L’huile des malades sera bénite pour l’apaisement des souffrances physiques et morales du corps blessé et souffrant du Christ. Nous remarquons chaque année que cette huile est bénite non pas en même temps que les autres, mais à l’intérieur même de la prière Eucharistique du canon de la messe, à l’intérieur même du Sacrifice. Parce que les malades qui reçoivent ce sacrement s’unissent tout particulièrement au Sacrifice du Christ, au sacrifice de Celui qui donne sa vie sur la croix et sur l’autel, pour notre salut.

L’huile des catéchumènes sera bénite pour donner aux futurs baptisés la force de lutter contre le mal et de se dépouiller du vieil homme, pour que naisse en eux l’homme nouveau, recrée par le Christ, l’homme sauvé et libéré de ses maux.

Ainsi frères et sœurs, notre messe chrismale nous appelle à servir tous ceux à qui Dieu veut manifester Son amour de manière préférentielle, tous ceux à qui Il veut manifester sa grâce.
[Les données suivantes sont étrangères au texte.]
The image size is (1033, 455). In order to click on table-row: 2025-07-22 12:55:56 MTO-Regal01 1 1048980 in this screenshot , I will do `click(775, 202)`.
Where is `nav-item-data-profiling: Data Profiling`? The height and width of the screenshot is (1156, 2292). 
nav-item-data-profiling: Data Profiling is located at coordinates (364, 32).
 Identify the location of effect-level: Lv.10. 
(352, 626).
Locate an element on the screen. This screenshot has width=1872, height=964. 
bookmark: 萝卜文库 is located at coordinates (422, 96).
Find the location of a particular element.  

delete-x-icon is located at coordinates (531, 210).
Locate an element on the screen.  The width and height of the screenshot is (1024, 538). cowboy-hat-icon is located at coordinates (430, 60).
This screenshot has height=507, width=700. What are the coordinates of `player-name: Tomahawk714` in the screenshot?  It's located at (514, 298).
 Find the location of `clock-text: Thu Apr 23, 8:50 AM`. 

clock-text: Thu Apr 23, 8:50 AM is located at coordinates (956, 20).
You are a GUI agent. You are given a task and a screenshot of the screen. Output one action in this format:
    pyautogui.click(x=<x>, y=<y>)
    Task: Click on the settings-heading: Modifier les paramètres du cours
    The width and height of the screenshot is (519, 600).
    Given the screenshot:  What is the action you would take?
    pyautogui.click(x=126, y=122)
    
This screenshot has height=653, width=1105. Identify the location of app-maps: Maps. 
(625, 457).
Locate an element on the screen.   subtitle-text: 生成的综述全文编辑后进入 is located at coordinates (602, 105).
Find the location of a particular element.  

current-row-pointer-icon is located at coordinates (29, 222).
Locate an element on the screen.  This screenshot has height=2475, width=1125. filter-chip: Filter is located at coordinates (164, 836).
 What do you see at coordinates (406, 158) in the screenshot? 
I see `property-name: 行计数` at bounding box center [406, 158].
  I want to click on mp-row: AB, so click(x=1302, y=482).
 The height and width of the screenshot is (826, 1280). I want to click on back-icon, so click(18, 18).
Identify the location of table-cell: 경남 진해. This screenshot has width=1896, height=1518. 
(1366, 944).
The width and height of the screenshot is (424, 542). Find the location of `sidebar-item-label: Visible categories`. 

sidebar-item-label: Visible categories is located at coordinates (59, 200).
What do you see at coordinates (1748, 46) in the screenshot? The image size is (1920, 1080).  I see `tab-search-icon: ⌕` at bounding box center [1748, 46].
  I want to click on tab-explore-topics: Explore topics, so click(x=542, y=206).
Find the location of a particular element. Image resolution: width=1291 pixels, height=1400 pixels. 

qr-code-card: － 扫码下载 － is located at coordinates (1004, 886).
« L’Esprit du Seigneur est sur moi, parce que le Seigneur m’a consacré par l’onction. »

L’Esprit du Seigneur repose sur l’Eglise, pour qu’elle poursuive l’œuvre du Christ. L’esprit du Seigneur repose sur chacune et chacun d’entre nous, baptisé, pour que chacune et chacun d’entre nous puisse prendre à cette oeuvre la part qui lui revient, en fonction de ses qualités, de son état, de sa place, de ses charismes. Et pour nous aider dans cette mission, Dieu en a mis à part quelques-uns : évêques, prêtres, diacres. Ils n’ont pas seulement reçu une fonction, comme en nécessite toute société organisée, ils ont reçu un sacrement : le sacrement de l’Ordre, dans lequel leur est donné ce qui dépasse leurs pauvres capacités humaines, pour que vive au cœur de l’Eglise, la charité pastorale du Christ. Evêques, prêtres et diacres ne sont pas là pour eux-mêmes, pour leur intérêt, pour leur réalisation, ils sont là pour vous, pour que vous puissiez être les disciples missionnaires dont notre humanité désemparée a tant besoin. Puisque l’Esprit du Seigneur est sur vous, qu’Il vous envoie porter la Bonne Nouvelle aux pauvres, annoncer aux captifs la libération et aux aveugles qu’ils retrouveront la vue, qu’Il vous envoie remettre en liberté les opprimés, annoncer une année favorable annoncée par le Seigneur. Au nom du Père, et du Fils, et du Saint-Esprit. AMEN.